* **Records contained in a dataset**
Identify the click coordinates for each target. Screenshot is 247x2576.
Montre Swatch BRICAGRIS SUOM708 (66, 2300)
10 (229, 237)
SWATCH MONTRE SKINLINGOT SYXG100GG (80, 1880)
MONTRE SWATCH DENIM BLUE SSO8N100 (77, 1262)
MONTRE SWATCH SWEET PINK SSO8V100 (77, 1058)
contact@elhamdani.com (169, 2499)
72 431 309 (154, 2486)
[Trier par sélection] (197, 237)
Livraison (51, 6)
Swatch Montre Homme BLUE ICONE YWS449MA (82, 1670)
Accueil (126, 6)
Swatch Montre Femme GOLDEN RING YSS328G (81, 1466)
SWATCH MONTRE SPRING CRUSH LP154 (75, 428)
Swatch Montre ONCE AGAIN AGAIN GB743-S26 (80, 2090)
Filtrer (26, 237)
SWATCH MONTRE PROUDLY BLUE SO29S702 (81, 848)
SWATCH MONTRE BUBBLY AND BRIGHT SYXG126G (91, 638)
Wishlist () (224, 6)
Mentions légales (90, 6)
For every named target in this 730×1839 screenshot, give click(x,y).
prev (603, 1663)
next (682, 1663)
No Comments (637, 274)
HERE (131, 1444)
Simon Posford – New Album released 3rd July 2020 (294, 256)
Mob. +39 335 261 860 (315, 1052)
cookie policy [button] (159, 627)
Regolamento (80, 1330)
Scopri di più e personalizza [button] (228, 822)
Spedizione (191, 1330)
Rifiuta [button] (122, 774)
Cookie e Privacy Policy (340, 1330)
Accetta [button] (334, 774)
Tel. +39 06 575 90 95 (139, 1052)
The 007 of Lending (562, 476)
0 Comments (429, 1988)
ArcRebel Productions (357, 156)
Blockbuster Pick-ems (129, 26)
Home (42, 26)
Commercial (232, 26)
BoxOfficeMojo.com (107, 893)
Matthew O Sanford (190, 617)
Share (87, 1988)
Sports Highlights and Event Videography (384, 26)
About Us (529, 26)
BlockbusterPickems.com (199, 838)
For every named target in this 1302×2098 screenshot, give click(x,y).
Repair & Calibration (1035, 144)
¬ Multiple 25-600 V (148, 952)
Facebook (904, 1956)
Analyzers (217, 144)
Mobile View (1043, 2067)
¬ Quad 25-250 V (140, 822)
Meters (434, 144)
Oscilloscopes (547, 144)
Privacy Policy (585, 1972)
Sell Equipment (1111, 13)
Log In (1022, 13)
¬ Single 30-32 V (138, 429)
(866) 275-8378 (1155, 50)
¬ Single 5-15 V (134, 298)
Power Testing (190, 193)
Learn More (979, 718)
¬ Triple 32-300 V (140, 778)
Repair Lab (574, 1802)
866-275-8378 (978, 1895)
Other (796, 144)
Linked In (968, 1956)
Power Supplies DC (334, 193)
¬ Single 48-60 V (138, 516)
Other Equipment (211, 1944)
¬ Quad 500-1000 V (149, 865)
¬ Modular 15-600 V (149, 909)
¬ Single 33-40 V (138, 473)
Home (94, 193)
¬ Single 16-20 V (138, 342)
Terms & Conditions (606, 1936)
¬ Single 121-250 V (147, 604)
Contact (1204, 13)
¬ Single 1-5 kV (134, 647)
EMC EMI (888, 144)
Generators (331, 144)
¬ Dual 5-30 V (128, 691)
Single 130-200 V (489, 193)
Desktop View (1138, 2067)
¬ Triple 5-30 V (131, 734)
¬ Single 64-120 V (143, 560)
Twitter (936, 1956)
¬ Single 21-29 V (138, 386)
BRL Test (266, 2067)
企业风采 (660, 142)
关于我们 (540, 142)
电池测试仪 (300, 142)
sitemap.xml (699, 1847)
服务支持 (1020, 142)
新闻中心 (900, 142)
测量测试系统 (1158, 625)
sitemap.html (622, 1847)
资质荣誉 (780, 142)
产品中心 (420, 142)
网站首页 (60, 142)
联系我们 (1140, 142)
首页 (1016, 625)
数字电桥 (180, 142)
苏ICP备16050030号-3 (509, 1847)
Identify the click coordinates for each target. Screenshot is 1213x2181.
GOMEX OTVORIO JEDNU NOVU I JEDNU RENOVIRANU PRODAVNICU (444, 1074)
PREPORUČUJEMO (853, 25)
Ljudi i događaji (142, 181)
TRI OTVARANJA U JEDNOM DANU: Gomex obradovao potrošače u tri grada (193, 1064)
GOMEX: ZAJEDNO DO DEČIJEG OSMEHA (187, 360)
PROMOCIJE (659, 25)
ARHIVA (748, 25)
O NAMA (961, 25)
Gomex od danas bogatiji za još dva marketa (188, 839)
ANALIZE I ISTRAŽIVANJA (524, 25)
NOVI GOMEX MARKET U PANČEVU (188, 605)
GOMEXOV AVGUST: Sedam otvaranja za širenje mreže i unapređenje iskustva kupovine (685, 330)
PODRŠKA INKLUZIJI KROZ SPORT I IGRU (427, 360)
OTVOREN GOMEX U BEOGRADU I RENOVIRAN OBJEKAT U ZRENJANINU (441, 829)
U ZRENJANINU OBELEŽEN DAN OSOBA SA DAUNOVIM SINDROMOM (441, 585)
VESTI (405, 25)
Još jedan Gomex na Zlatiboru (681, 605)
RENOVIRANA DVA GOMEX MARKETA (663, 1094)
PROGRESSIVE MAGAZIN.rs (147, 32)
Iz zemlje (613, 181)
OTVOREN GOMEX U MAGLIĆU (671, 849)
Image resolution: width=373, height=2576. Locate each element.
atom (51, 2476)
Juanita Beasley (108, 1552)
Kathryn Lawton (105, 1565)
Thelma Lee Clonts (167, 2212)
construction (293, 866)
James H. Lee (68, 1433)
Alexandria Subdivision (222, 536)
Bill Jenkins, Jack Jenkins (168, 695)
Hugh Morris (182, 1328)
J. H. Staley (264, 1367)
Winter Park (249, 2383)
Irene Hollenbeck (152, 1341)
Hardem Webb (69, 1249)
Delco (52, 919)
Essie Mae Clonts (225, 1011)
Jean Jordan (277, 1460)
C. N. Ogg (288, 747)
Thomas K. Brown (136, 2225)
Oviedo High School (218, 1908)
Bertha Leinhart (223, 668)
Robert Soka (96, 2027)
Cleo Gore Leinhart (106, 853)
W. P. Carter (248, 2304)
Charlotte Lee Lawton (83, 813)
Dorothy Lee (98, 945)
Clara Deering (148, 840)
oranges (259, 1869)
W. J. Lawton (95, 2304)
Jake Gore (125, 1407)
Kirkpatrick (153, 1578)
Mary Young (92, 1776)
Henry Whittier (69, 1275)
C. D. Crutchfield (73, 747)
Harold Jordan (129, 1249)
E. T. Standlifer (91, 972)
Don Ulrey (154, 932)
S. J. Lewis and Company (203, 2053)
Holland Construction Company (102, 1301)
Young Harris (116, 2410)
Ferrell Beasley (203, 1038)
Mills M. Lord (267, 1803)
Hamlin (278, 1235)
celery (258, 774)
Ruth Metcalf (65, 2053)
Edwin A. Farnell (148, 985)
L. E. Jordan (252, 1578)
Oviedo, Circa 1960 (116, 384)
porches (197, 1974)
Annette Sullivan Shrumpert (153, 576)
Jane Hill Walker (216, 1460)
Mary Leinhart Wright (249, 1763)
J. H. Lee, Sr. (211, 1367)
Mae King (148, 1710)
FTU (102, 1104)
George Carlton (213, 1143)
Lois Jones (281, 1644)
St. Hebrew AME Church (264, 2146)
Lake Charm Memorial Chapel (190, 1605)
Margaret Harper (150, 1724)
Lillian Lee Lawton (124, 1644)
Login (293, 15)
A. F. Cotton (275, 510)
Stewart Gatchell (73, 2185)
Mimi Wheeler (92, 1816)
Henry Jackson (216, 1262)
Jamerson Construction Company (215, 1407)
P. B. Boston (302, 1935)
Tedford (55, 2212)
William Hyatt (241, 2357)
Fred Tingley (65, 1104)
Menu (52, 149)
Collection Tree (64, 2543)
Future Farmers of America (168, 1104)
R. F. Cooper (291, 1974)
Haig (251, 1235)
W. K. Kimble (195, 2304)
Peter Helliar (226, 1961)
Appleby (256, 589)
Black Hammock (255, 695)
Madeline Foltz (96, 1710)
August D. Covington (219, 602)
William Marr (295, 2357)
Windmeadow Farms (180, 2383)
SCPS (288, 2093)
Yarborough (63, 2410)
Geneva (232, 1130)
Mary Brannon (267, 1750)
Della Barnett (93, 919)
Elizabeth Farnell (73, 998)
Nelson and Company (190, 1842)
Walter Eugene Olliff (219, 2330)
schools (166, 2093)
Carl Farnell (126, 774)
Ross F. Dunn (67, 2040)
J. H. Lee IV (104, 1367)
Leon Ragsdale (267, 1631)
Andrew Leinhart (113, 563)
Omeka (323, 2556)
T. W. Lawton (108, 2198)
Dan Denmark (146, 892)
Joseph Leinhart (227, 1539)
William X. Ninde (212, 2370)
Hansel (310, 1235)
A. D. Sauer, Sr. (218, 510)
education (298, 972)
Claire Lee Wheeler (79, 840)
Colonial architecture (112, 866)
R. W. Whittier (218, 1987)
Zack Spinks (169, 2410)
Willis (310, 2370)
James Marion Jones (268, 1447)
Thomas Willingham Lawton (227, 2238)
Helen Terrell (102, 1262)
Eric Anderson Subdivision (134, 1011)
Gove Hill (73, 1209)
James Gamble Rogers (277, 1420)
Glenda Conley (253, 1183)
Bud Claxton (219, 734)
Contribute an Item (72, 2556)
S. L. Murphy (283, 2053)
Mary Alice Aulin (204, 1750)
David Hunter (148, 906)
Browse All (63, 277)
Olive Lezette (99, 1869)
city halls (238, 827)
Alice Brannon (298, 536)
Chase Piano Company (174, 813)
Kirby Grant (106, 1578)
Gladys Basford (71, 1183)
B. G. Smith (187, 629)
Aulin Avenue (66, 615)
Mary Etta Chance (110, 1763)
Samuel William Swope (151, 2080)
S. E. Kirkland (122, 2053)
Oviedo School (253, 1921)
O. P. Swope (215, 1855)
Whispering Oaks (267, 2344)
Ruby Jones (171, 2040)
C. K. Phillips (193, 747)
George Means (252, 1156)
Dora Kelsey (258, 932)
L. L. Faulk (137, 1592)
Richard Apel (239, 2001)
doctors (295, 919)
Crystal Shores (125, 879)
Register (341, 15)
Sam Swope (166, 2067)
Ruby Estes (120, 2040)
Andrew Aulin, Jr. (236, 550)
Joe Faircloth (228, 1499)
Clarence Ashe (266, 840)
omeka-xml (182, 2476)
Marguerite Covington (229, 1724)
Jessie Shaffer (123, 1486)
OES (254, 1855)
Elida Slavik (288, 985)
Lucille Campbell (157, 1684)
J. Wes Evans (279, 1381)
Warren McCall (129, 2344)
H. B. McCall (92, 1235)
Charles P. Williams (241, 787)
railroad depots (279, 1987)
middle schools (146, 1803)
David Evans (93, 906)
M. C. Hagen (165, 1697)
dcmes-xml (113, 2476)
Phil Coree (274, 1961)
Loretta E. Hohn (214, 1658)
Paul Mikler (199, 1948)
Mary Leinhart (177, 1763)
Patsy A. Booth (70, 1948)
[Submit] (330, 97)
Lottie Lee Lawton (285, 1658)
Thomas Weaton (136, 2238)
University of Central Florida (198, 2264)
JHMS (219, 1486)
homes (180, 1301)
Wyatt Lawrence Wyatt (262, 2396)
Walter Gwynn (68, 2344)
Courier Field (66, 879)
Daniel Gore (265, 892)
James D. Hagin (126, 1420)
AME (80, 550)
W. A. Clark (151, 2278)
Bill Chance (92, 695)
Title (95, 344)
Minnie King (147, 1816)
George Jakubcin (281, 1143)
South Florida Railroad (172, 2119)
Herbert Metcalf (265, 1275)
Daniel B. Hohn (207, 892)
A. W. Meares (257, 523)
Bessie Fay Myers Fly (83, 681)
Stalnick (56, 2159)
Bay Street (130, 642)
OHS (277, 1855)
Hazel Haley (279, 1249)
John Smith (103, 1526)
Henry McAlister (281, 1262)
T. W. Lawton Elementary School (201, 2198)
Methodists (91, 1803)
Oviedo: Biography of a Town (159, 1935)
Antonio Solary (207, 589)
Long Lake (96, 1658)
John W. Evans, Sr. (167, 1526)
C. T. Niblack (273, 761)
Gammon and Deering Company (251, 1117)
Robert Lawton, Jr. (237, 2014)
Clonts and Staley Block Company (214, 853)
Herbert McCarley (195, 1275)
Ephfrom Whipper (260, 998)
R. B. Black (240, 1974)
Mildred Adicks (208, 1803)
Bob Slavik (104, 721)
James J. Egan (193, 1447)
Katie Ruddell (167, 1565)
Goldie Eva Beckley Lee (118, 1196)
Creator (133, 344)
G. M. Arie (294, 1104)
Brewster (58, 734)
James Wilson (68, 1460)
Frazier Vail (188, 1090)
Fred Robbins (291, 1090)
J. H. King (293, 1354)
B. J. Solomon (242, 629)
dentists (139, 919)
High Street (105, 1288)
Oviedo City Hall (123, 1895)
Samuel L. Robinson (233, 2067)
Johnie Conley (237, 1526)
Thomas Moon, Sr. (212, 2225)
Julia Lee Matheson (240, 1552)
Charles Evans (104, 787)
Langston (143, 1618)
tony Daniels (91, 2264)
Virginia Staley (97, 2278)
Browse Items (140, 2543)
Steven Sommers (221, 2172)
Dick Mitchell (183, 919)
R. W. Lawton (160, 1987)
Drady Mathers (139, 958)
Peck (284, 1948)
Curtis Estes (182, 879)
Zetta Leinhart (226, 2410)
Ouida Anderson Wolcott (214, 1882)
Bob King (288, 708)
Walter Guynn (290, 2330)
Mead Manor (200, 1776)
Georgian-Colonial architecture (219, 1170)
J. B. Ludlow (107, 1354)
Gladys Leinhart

* **TASK PROMPT**
Turn the rows starting with the line that contains "GOMEX: ZAJEDNO DO DEČIJEG OSMEHA (187, 360)" and going on through the line that contains "Don Ulrey (154, 932)" into a two-column CSV with the headers request and answer. Give one CSV line per request, with its text and its answer each in a single quoted field and any line breaks replaced by spaces.

* **CORRECT RESULT**
request,answer
"GOMEX: ZAJEDNO DO DEČIJEG OSMEHA","(187, 360)"
"PROMOCIJE","(659, 25)"
"ARHIVA","(748, 25)"
"O NAMA","(961, 25)"
"Gomex od danas bogatiji za još dva marketa","(188, 839)"
"ANALIZE I ISTRAŽIVANJA","(524, 25)"
"NOVI GOMEX MARKET U PANČEVU","(188, 605)"
"GOMEXOV AVGUST: Sedam otvaranja za širenje mreže i unapređenje iskustva kupovine","(685, 330)"
"PODRŠKA INKLUZIJI KROZ SPORT I IGRU","(427, 360)"
"OTVOREN GOMEX U BEOGRADU I RENOVIRAN OBJEKAT U ZRENJANINU","(441, 829)"
"U ZRENJANINU OBELEŽEN DAN OSOBA SA DAUNOVIM SINDROMOM","(441, 585)"
"VESTI","(405, 25)"
"Još jedan Gomex na Zlatiboru","(681, 605)"
"RENOVIRANA DVA GOMEX MARKETA","(663, 1094)"
"PROGRESSIVE MAGAZIN.rs","(147, 32)"
"Iz zemlje","(613, 181)"
"OTVOREN GOMEX U MAGLIĆU","(671, 849)"
"Image resolution: width=373, height=2576. Locate each element. atom","(51, 2476)"
"Juanita Beasley","(108, 1552)"
"Kathryn Lawton","(105, 1565)"
"Thelma Lee Clonts","(167, 2212)"
"construction","(293, 866)"
"James H. Lee","(68, 1433)"
"Alexandria Subdivision","(222, 536)"
"Bill Jenkins, Jack Jenkins","(168, 695)"
"Hugh Morris","(182, 1328)"
"J. H. Staley","(264, 1367)"
"Winter Park","(249, 2383)"
"Irene Hollenbeck","(152, 1341)"
"Hardem Webb","(69, 1249)"
"Delco","(52, 919)"
"Essie Mae Clonts","(225, 1011)"
"Jean Jordan","(277, 1460)"
"C. N. Ogg","(288, 747)"
"Thomas K. Brown","(136, 2225)"
"Oviedo High School","(218, 1908)"
"Bertha Leinhart","(223, 668)"
"Robert Soka","(96, 2027)"
"Cleo Gore Leinhart","(106, 853)"
"W. P. Carter","(248, 2304)"
"Charlotte Lee Lawton","(83, 813)"
"Dorothy Lee","(98, 945)"
"Clara Deering","(148, 840)"
"oranges","(259, 1869)"
"W. J. Lawton","(95, 2304)"
"Jake Gore","(125, 1407)"
"Kirkpatrick","(153, 1578)"
"Mary Young","(92, 1776)"
"Henry Whittier","(69, 1275)"
"C. D. Crutchfield","(73, 747)"
"Harold Jordan","(129, 1249)"
"E. T. Standlifer","(91, 972)"
"Don Ulrey","(154, 932)"